Where do you start? Steve Powers has worked the whole spectrum, from graffiti (as the man behind ESPO) to sign painting at Coney Island to shows at DEITCH Gallery. He’s also got two books under his belt: The Art of Getting Over, an insider’s history of graffiti, and First & Fifteenth, a book of short stories illustrated in the style of sign painters.
In First & Fifteenth, you tell short stories through hand-lettered signs (painted on aluminum sheets), referencing the styles of commercial sign painters. What drew you to this style?
When I began making paintings in ‘98, I started with the closest materials to my original trade as a graffiti writer— enamel on metal. I had been painting signs that functioned as graffiti, and vice-versa, so making signs that functioned as paintings was a baby step. Turning that into a narrative was a few steps more.
You’ll hear people say sign-painting is a dying craft. But you still see it everywhere, in both rural and urban areas…
You will find a hand-painted sign anywhere somebody can’t afford to pay a sign guy to make a sign. There’s only two paths to an excellent sign: know everything or know nothing. The guild of sign painting that taught you everything is shrinking every day. I’m fortunate to have learned from a few excellent sign painters, and I’m glad I spent a year teaching myself and doing it wrong.
You were slapped with a six-count felony indictment courtesy of the state of NY. Did this serve as a kind of crossroads?
No.

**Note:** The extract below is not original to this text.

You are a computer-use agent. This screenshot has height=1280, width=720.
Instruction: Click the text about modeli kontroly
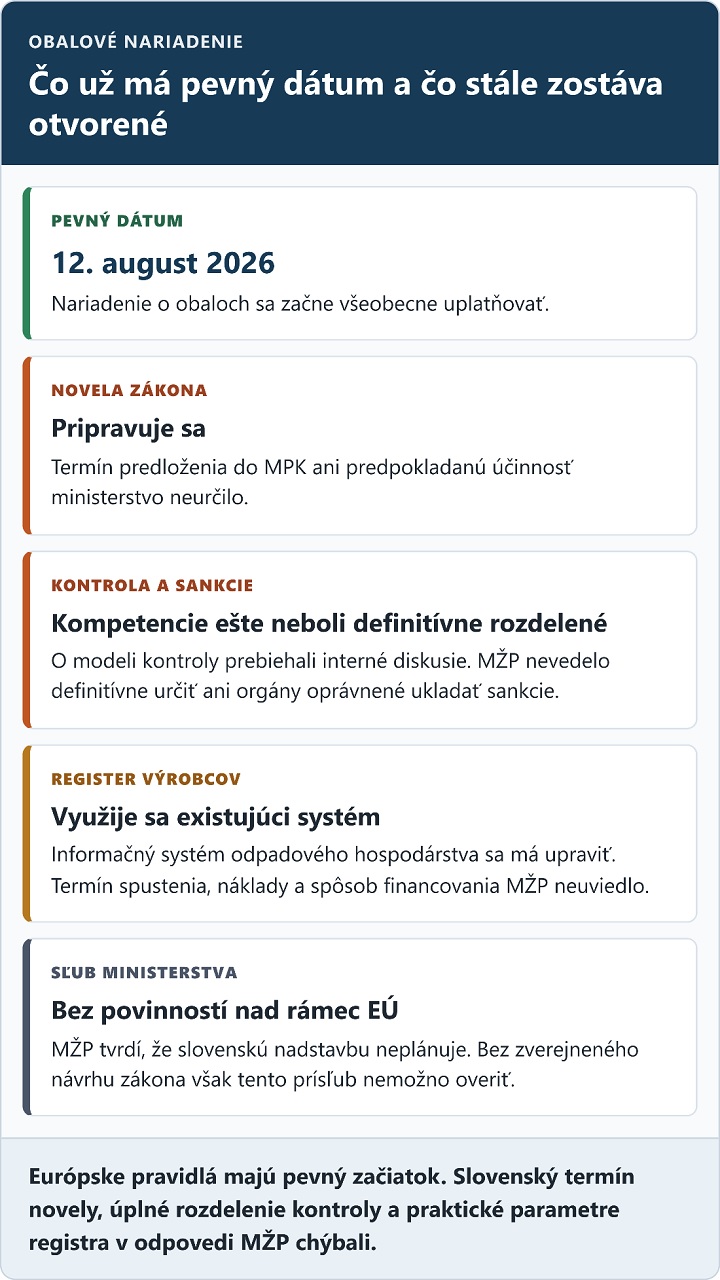click(330, 675)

I was done painting on walls. It was like the party was over, the keg was kicked, and I was sleeping, and the cops came in to break it up. Graffiti cops are autograph seekers with guns.
Graffiti removal has turned into its own sub-genre. Have you seen Matt McCormick’s The Subconscious Art of Graffiti Removal?

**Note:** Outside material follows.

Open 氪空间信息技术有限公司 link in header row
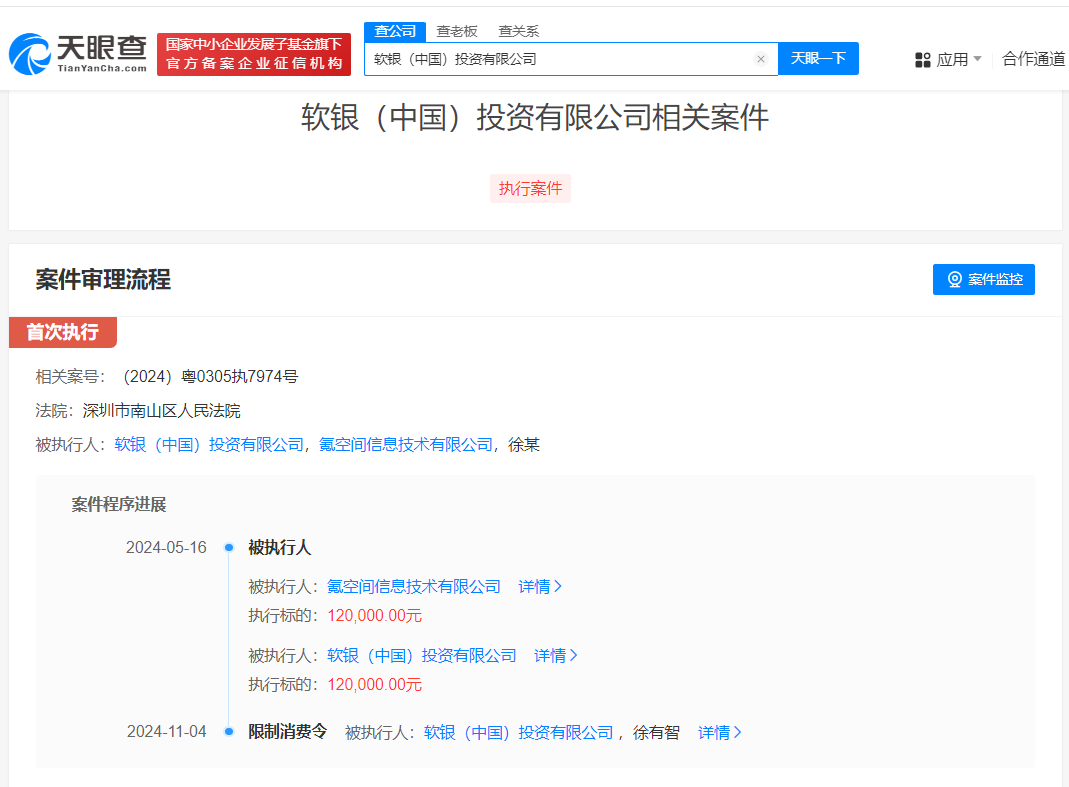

Nah, I’m a doer, not a viewer.
You’ve painted signs and rides at Coney Island with the Creative Time project.
It was a real simple switch to go from making art that served myself to art that served the public. I pursued a couple projects that accomplished the latter, but were really vehicles for the former. With Coney I felt like I finally was closing a circuit The Luggage Store and Margaret Kilgallen opened a decade before. Art for people who needed it, where they needed it most. It was a good time, all the carnys made more money, and thousands more people got off their ass and saw Coney in its dirty glory before it got turned into a shiny turd. Creative Time did a spectacular thing there, way better than those Christo gates. What was THAT? Did I dream that?
Nope, you were awake. Christo’s Gates: twenty-one million dollars, sixteen days, 5300 tons of steel, and 165,000 nuts. How can 5300 tons of steel and 165,000 nuts be wrong? What would you do with 5300 tons of steel?

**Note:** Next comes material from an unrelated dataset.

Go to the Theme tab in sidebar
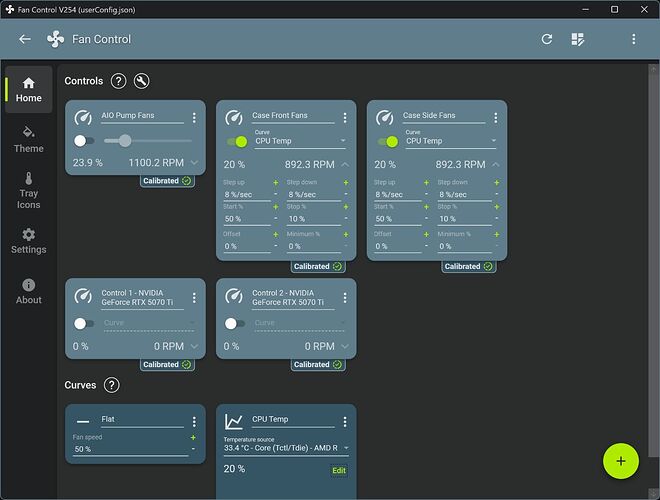This screenshot has height=500, width=660. coord(28,138)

Build an ark and put two of every persona on there. Then wait for a real rain to wash the scum off the streets, etc etc.
Someone has posted the following comment in their review of First & Fifteenth on Amazon:
Stephen Powers is a pioneering French couturier whose modernist philosophy, menswear-inspired fashions, and pursuit of expensive simplicity made him arguably the most important figure in the history of 20th-century fashion design.
I can’t confirm or deny any of the info, as it was apparently written by an Amazon reviewer named Matt Goias. I will say most of this sounds like Coco Chanel’s biography, but everybody says I remind them of her.
You’ve said before that the difference between art & graffiti is a matter of catering: “Graffiti gets you a baloney sandwich, and ‘work of art’ gets you wine and cheese.” With the art world’s growing acceptance (and even fetishization) of street art, some graff artists are getting wine and cheese. There’s a couple of college courses on graffiti now. Graphic designers are picking up the stencils, stickers, and spraycans. Do you think street art will be / has been absorbed into mainstream culture?
I think most stencil and the arty aspects of street work have already been absorbed, but the flat black tag is still free. Long may it roam unfettered by Urban Outfitters.
A lot of your work has been done or shown in public spaces. How do you feel about Creative Commons?
I get ripped off all the time. I’m sure its payback for all the theiving I do, so I don’t care if it’s someone trying to make a dollar out of 13 cents (that was stolen from Snoop, I think), but corporations that are diluting and distributing get a call from my lawyer, and successful litigations result in more funds for projects like Coney Island. All that said, I work from the point of view that if you need it, take it. If you use it for good, God bless. If you use it for evil, then I’ll see you in hell. I think CC is a great idea, the possibilities in music alone boggle the mind.
Some say that the Mission School / Beautiful Losers look has been co-opted.
My style has very little to do with anything on the visual landscape. I try to paint what doesn’t exist in the world already. I never felt at home with the Beautiful Losers, and certainly not the Mission School (what is that term?). I’m down wholeheartedly with a bunch of the BL artists, but I want to be principal of my own school, then a classmate in that school.
Principal Powers. It has a nice ring to it. Speaking of schooling, do you take on interns? Do you think the method of apprenticeship will come back into style?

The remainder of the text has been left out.